Le 26 mars dernier, les élèves de l’école Marcel-Raymond ont été invités à participer à une activité qui, à première vue, semblait anodine : une distribution gratuite de lunettes par une prétendue entreprise internationale. Derrière cette mise en scène soigneusement orchestrée se cachait toutefois une démarche de sensibilisation bien réelle visant à développer l’esprit critique des jeunes face aux influences et aux dépendances.

Organisée dans le cadre du Plan génération sans fumée, l’activité prenait la forme d’un prank encadré par des intervenants de l’école et du réseau de la santé. Une annonce à l’interphone invitait les élèves à se présenter en grand nombre dans un local de l’école pour obtenir un produit présenté comme rare et convoité. Une cinquantaine d’élèves ont ainsi participé à l’expérience, attirés notamment par la gratuité et la curiosité.
« Le but, c’était de vous sensibiliser. Toutes les choses qui sont belles, faciles à avoir, il y a toujours un prix », a expliqué Maxime Bourassa, enseignant en éducation physique, lors du retour sur l’activité. Les participants devaient notamment fournir des informations personnelles et signer un formulaire dont certaines conditions étaient inscrites en petits caractères, un élément clé de la démonstration.

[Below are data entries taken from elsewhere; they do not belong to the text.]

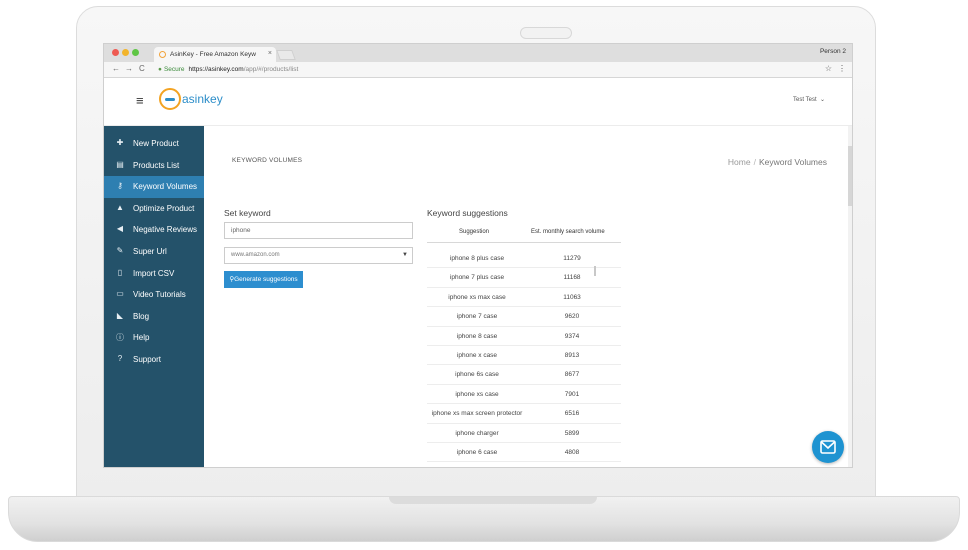  I want to click on link-icon: ✎, so click(120, 250).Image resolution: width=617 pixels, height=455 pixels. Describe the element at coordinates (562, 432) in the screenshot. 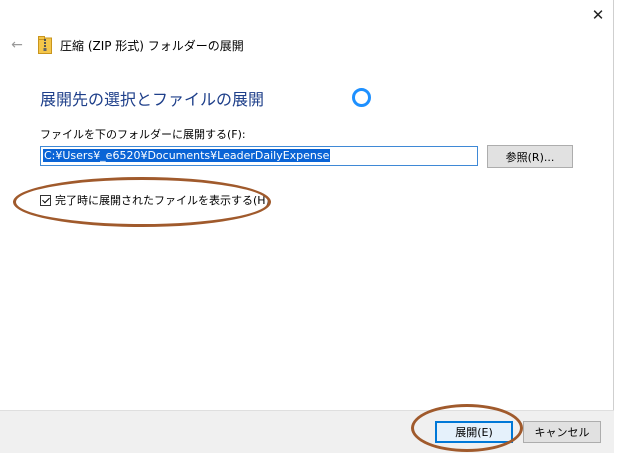

I see `cancel-button: キャンセル` at that location. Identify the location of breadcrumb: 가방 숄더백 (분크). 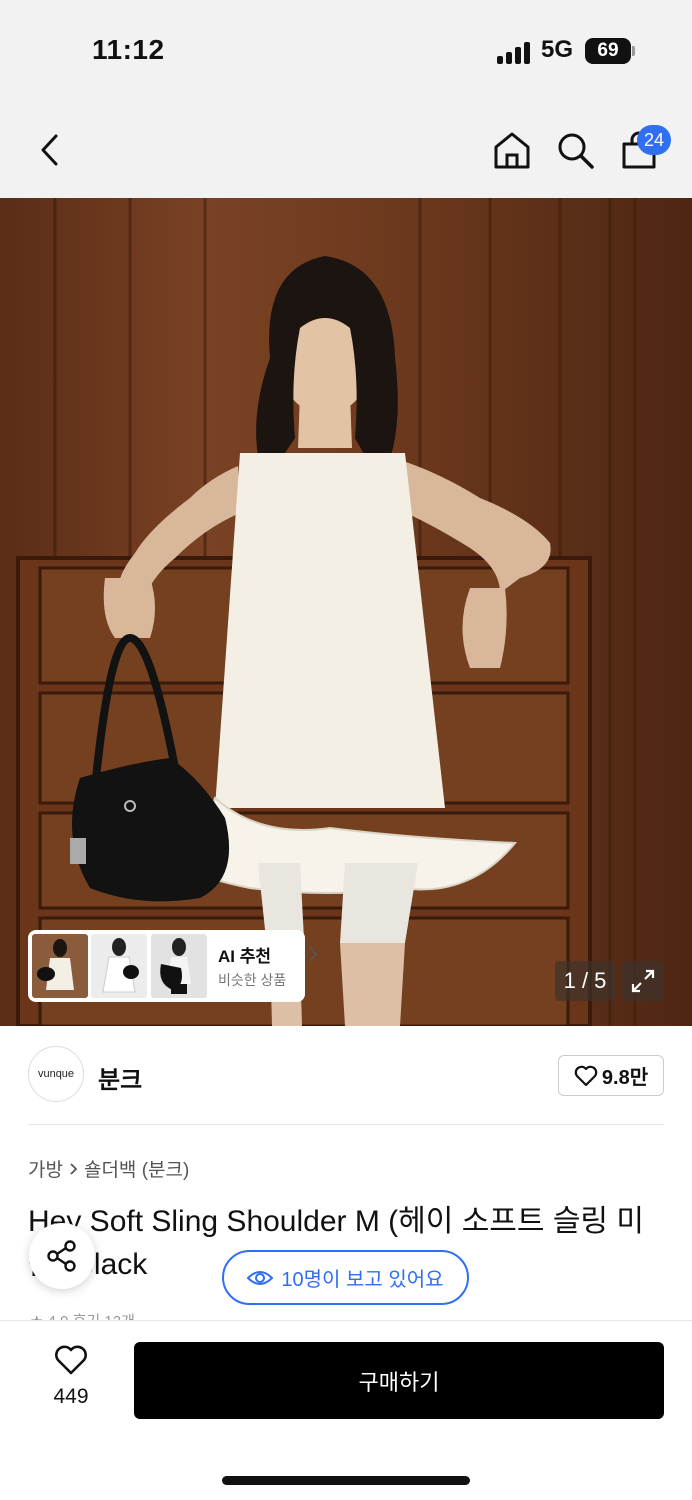
(108, 1168).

L’exercice visait à reproduire des situations réelles où les jeunes peuvent être influencés par le marketing, la pression sociale ou encore par des offres attrayantes, notamment en lien avec la consommation de nicotine. « On voulait faire réfléchir, de voir la “pogne” avant qu’elle arrive. Le marketing, c’est ça : aller vous chercher avec des choses attrayantes », a ajouté l’enseignant.
Pour plusieurs élèves, l’expérience a permis de prendre conscience de leur propre vulnérabilité. Mélia Mayer, qui a assisté à l’activité, a souligné la facilité avec laquelle certains pouvaient être influencés. « J’ai trouvé que c’était un bon moyen de prouver qu’on se fait vraiment avoir facilement. On ne vérifie pas toujours ce qu’il y a derrière. Lire les conditions, analyser ce qui nous est présenté, c’est important », a-t-elle expliqué. Bien qu’elle ait elle-même ressenti une certaine méfiance, elle admet que la curiosité l’a poussée à s’y intéresser de près.

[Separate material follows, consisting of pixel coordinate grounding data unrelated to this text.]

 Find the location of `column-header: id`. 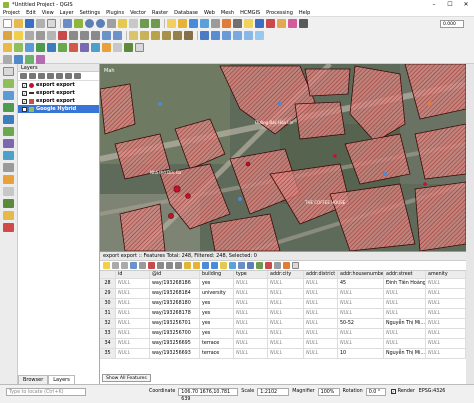

column-header: id is located at coordinates (133, 274).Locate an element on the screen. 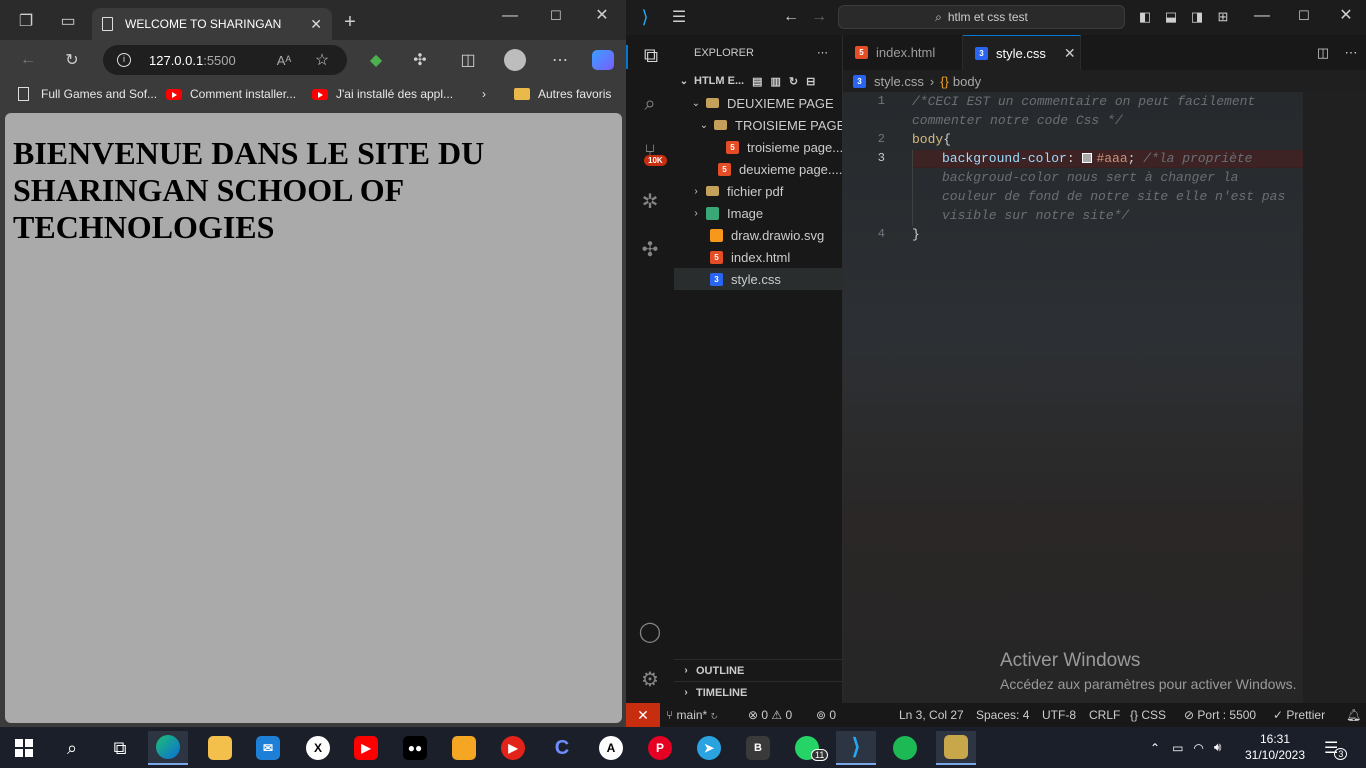  color-swatch-icon is located at coordinates (1088, 158).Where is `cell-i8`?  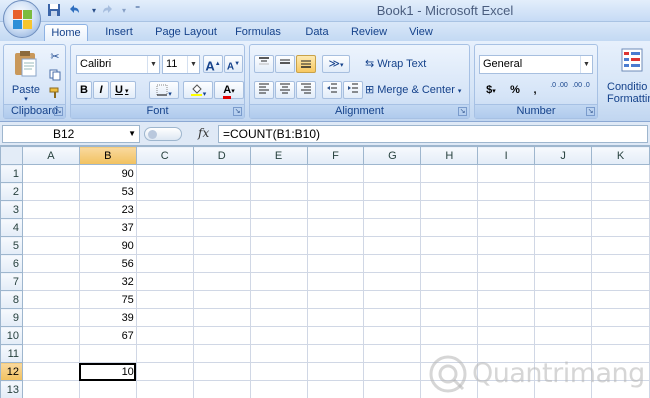
cell-i8 is located at coordinates (506, 300).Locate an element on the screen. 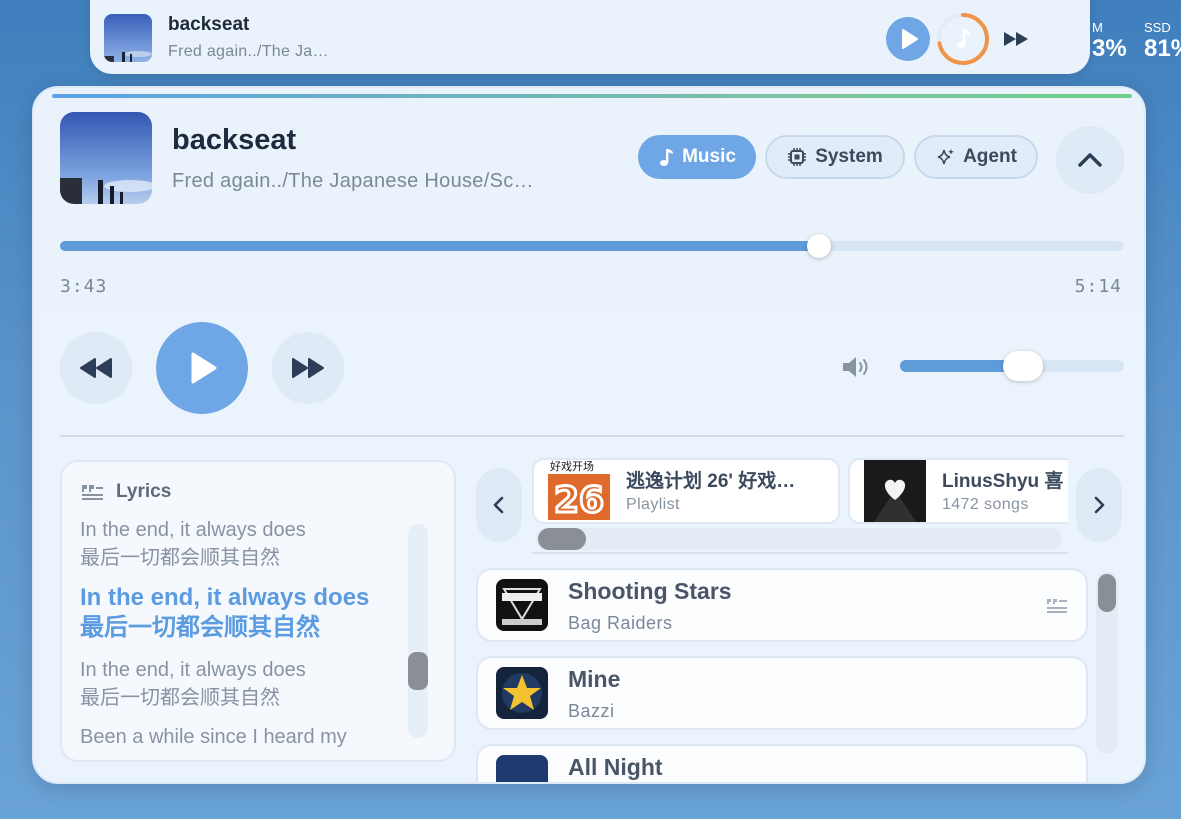  tab-agent: Agent is located at coordinates (976, 157). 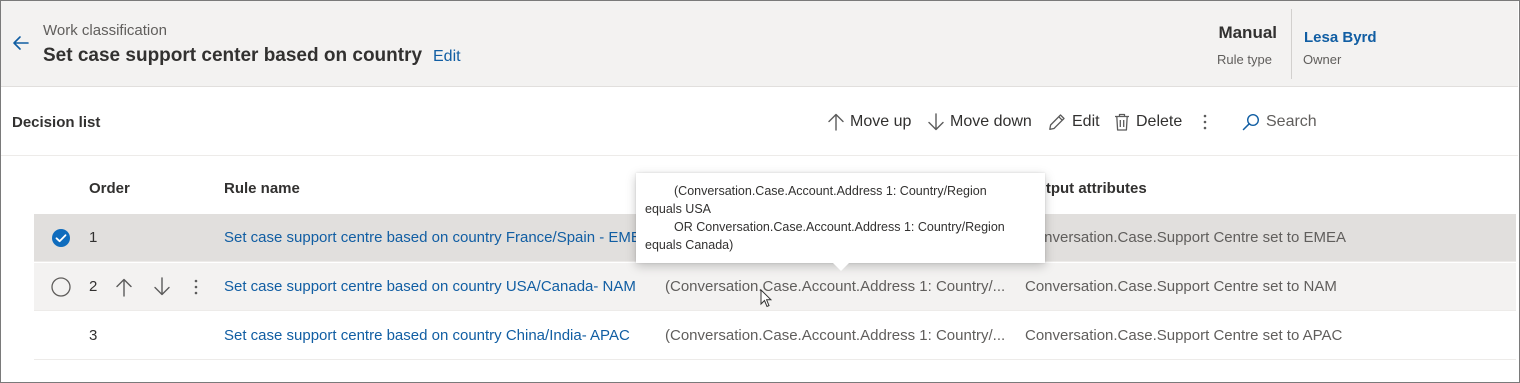 I want to click on pencil-icon, so click(x=1057, y=122).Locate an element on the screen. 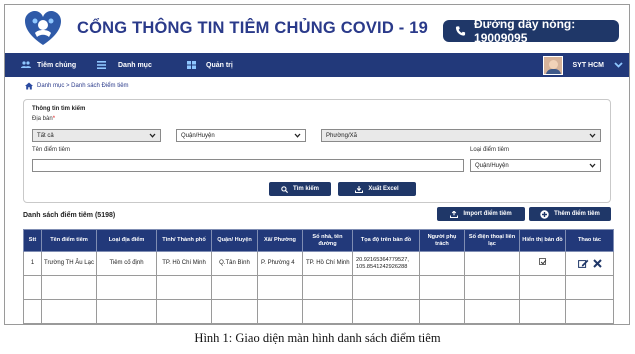 This screenshot has width=635, height=354. group-icon is located at coordinates (26, 64).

Au-delà de la question du vapotage, l’activité s’inscrivait dans une approche plus large de prévention. Joanie Vachon-Beaulieu, agente de service social en prévention des dépendances dans les écoles du Témiscamingue, a indiqué que l’objectif était d’aller plus loin que la simple transmission d’informations. « On veut créer des actions qui vont marquer les jeunes, pour qu’ils se rappellent ce qu’on aborde. C’est de développer leur capacité à se questionner, à écouter leur petite voix intérieure et à prendre de meilleures décisions », a-t-elle mentionné.

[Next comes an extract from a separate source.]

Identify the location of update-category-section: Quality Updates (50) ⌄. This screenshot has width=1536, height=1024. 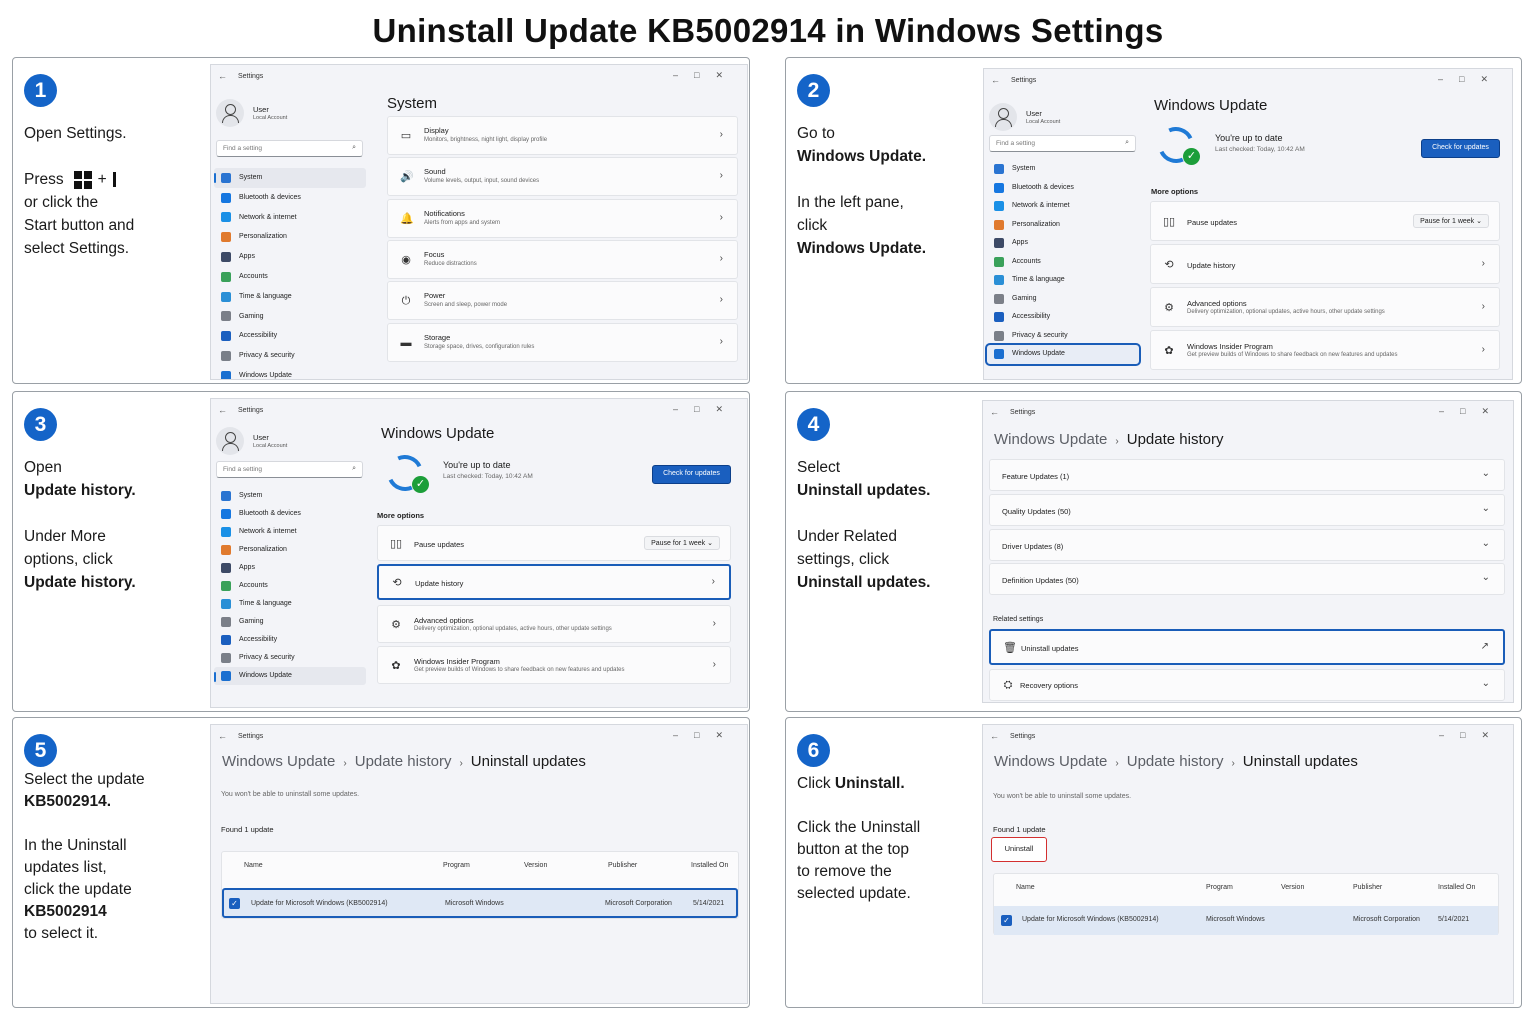
(1247, 510).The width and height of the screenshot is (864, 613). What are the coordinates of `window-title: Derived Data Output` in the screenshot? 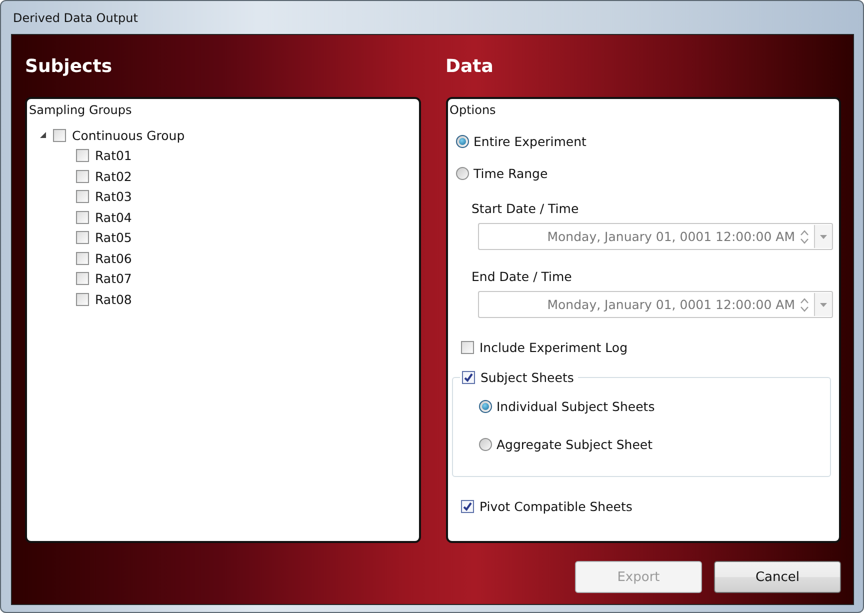 It's located at (75, 17).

Cette démarche rejoint également les objectifs de la santé publique en matière de développement des compétences socioémotionnelles. Nancy Gallant, intervenante en approche école en santé à la direction de santé publique du CISSS de l’Abitibi-Témiscamingue à Ville-Marie, a expliqué que l’activité visait à renforcer le jugement critique des jeunes. « On veut les amener à développer leur pouvoir décisionnel, leur capacité à juger par eux-mêmes. C’est ce qu’on appelle aussi l’empowerment », a-t-elle précisé.
Le Plan génération sans fumée repose sur trois axes : la sensibilisation, l’accompagnement vers l’arrêt de la consommation et l’application de la loi. À l’école Marcel-Raymond, un groupe d’une quinzaine d’élèves est d’ailleurs actuellement accompagné dans une démarche de cessation de la nicotine, avec des rencontres hebdomadaires visant à soutenir un changement des habitudes de vie.
L’activité du 26 mars constituait la première action de sensibilisation de l’année pour le comité, qui souhaite poursuivre ses initiatives en impliquant davantage les élèves. Les intervenants ont d’ailleurs lancé un appel à la participation, particulièrement auprès des élèves du premier cycle, afin de mieux refléter leur réalité et concevoir des actions qui leur ressemblent.
En misant sur une expérience concrète et déstabilisante, l’équipe-école espérait ainsi laisser une trace durable chez les jeunes. Une façon originale de rappeler que, derrière les offres attrayantes et les tendances populaires, il est essentiel de s’arrêter, réfléchir… et faire ses propres choix.